Take the following example; the music site relied on the use of 'pods' for navigation. One of the most significant challenges faced by users navigating sites using the keyboard is that they often need to move through multiple navigation bars to arrive at the main content area of the page. As a result, sites can be rather tedious to navigate, forcing users to move through the same navigation bars on every page. In the pod based strategy used on this project, each level of structure is contained within a single pod. To facilitate keyboard navigation of the site, each pod has an expanded and collapsed mode. In the expanded mode, the user may explore all of the content and controls available. In the collapsed mode, the user need only navigate a single tab stop before moving to the next pod. The example below shows the preferences pod for the site.

Image from computer screen showing graphical user interface for preferences pod in expanded mode.
Figure 3: Screen shot showing preferences pod in expanded mode

Image from computer screen showing graphical user interface for preferences pod in collapsed mode.
Figure 4: Screen shot showing preferences pod in collapsed mode

This technique raised a number of questions for the designers. At perhaps the most basic level, they had to decide what the text equivalent would be for the button that expands and collapses the pod. The language used needed to be simple enough to make the control intuitive and at the same time make clear how the pods worked. Too much information and the buttons became as tedious as the navigation bar itself. Too little and nobody would understand how to successfully complete utilize the options. In the end, they decided on using the text, "Minimize preferences pod," and "Expand preferences pod." It is not yet clear whether that was the correct choice. Only user testing will reveal whether specific interactions and terminology are in fact clear to users.

The relevant point in the context of accessibility and design is that this case represented a moment in which there was no obvious and absolute correct approach. As the designers became familiar with accessibility, they struggled with individual decisions where there was no clear precedent.

Lesson 3: Accessibility is a Process Not a Product

Working with designers on accessibility requires a sustained effort. The impact and implications of accessibility may not become immediately clear after a single presentation from an expert. To expect designers to implement accessibility with this amount of training is unrealistic. In truth, accessible design often requires an experiential learning process where designers first understand and then learn to incorporate the specific use cases for accessibility. Designers require an opportunity to follow up on accessibility with additional questions and concerns as they begin to grapple with the specifics of accessible design.

The music project was a particularly instructive example of this fact. The first meeting to discuss accessibility was quite upbeat. There were frequent comments from designers about how they had never thought of the issues, or how 'cool' some of the techniques were. However, a couple of days after the initial training, there came an urgent phone call from a group of designers. "Holy shit, how the hell are we going to deal with all of this?" The explicit language belied a very real concern.

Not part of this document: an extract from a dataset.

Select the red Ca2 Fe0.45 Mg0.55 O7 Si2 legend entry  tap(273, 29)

After an initial wave of excitement about addressing accessibility, came multiple waves of concern. The initial accessibility training was repeated, this time in light of some initial thoughts about accessibility on the part of the designers. This second training was more focused on the questions from designers, rather than the questions anticipated by the accessibility expert.

The important point in this context is that designers will not understand accessibility after only a single training. There should be a process defined that allows designers to experiment with specific techniques and then come back for a follow up conversation. In this way, designers have the opportunity to reinforce concepts and to allay concerns that might otherwise cause them to abandon accessibility. At the same time, it provides an interesting point at which designers can inform accessibility. Designers will not passively absorb accessibility but actively work to reshape it.

Lesson 4: Introducing Accessibility to Designers Will Introduce More Techniques and More Ideas

Earlier in this paper, the state of accessibility was described as a failure of the imagination. This failure stems from the lack of participation in accessibility on the part of creative individuals such as artists and designers. The failure is two fold. First, the failure lies at the feet of the designers themselves for not recognizing the importance of accessibility and embracing the effort. Second and perhaps more importantly, the failure lies at the feet of accessibility advocates for not actively seeking out the attention of designers and working to ensuring the efforts and enthusiasm of designers were included in the project.

Over the course of the music site project, it became clear that designers bring two unique elements to accessibility. First, almost obviously, projects built by professional designers look better than projects built by professionals from other disciplines. Perhaps the most direct way to inspire designers on the issue of accessibility is to put sites in front of them that they would like to emulate. While talent abounds in many of us who appreciate design, the work of a professional is easy to spot.

Second, professional designers will have new perspectives on the techniques surrounding accessibility. The music site project was marked by numerous if not innumerable brainstorming sessions with designers in an effort to solve some of the most common issues faced by users of the site. Each time, common accessibility questions were introduced, explained and the associated techniques called into question. In many cases, new techniques were developed.

For example, consider the pod based technique mentioned earlier. The challenge for screen reader and keyboard users was that the navigation links serve as an obstacle to accessing the main content of the site. Users have to move through each of the links in order to hear the main content. In HTML, this issue is addressed with the structure of the HTML itself or using what is called a skip navigation link. These techniques do not apply in Flash. While the Flash player can move the point of focus in a Flash movie and report this information via MSAA, screen readers do not respect these updates. As a result, a different solution for this problem had to be developed. The strategy used for the music site was to develop the pod based design described above. However, a related problem was raised at the same time. If the navigation is closed, how does a user move to the next major section of the site? Would a user be forced to constantly open and close the main navigation pod in order to navigate between multiple sections of the site? To address this issue, the designers took advantage of the flexibility of Flash to include next and previous sections button for top level navigation in the collapsed mode of the main navigation pod.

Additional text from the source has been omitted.